What is included: Support for 80+ OAuth providers (Google, GitHub, Apple, Microsoft, Slack, Twitch, and many more), email/password via the Credentials provider, magic links via the Email provider, and database sessions or JWT sessions. Auth.js does not include prebuilt UI components — you build your own login pages. It does not include MFA out of the box, but you can implement it by extending the Credentials provider. It does not include rate limiting, account lockout, or brute force protection — you handle those yourself or add them via middleware.
Philosophy: Auth.js believes authentication should be fully under your control.
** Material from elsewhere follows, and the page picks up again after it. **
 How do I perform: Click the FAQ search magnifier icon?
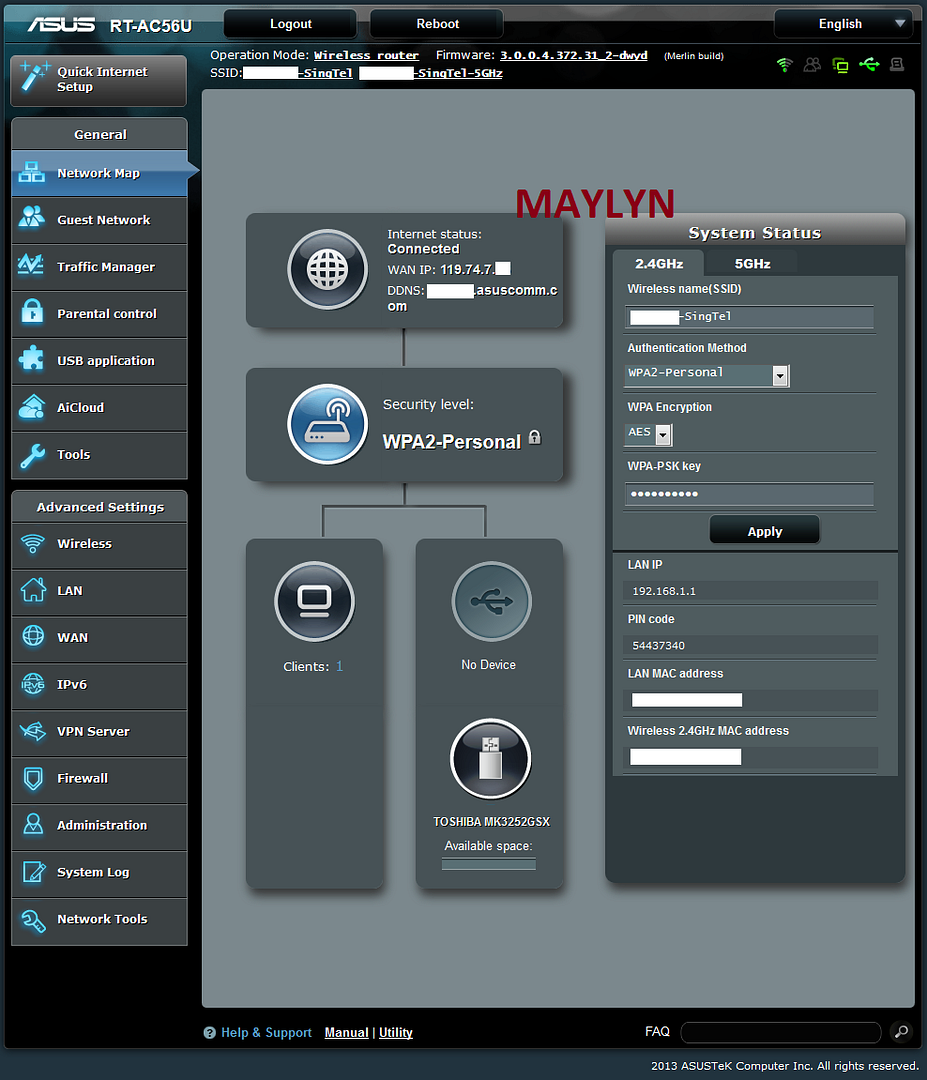(x=901, y=1032)
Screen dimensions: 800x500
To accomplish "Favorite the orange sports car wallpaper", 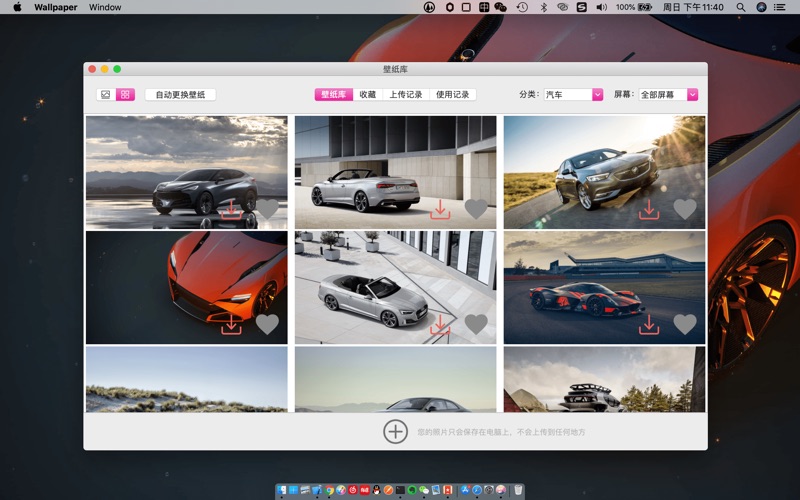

You own the code, you own the data, you own the infrastructure. Nothing is hidden behind a service. The trade-off is that you are responsible for everything — security hardening, session management, edge cases, and keeping up with security patches. This is the most flexible option and the most labor-intensive option simultaneously.
- Free tier: Completely free, forever (open source, MIT license)
- Complexity: Highest — significant configuration, no prebuilt UI, security features must be added manually
- Vendor lock-in: None — you own everything
Firebase Auth
Firebase Auth is Google's authentication service, part of the broader Firebase platform. It has been around since 2016, making it the most mature option on this list. Millions of applications use it, from small side projects to apps with millions of users.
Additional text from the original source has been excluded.